The most significant sentence in this article may be the quote from the unnamed GOP staffer that the party has no "appetite for new ideas." Hence they will either learn to live with (if not love Obamacare) or settle for some minor reforms that amount to "Obamacare lite."

Of course, "Obamacare lite" will suffer from the same fundamental problems as Obamacare. The difference is that the Republicans will not be able to escape blame for the failures of "Obamacare lite." The failures of "Obamacare lite" could be used to the advantage of the advocates of a single-payer system, who could point to the failures of the corporatist health care system as justifying a "pure"  socialist system.

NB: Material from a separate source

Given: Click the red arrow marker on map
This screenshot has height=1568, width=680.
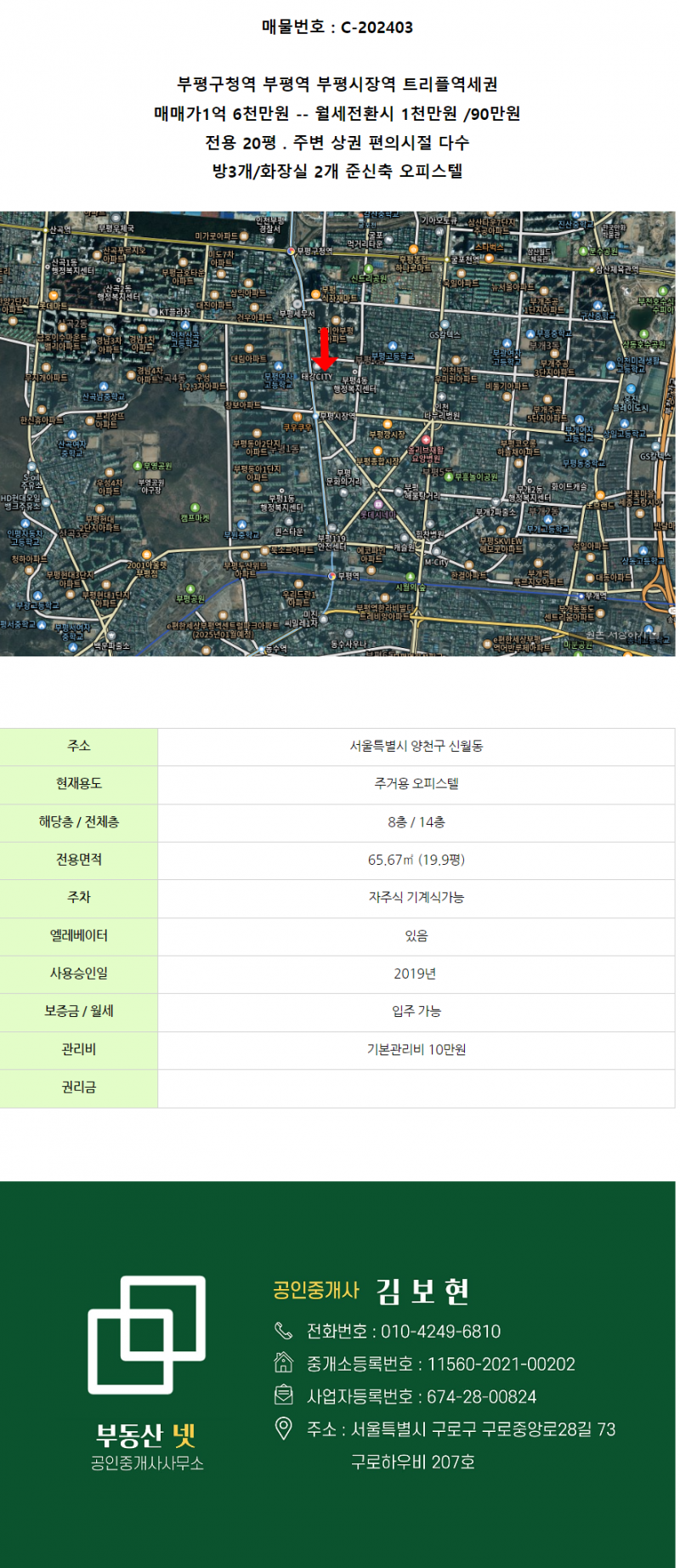Looking at the screenshot, I should (324, 349).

Many Republicans enable the single-payer advocates, not just by arguing for “Obamacare lite,” but by pretending that America had a free-market health care system before Obamacare.  Thus, those of us who understand the only efficient health care system is a one free of any government intervention must not only challenge Obamacare but those who defend the pre-Obamacare system.

We must explain how the problems with pre-Obamacare health care system where caused by government interventions in the health care system and that further government interventions will only create more problems with American health care.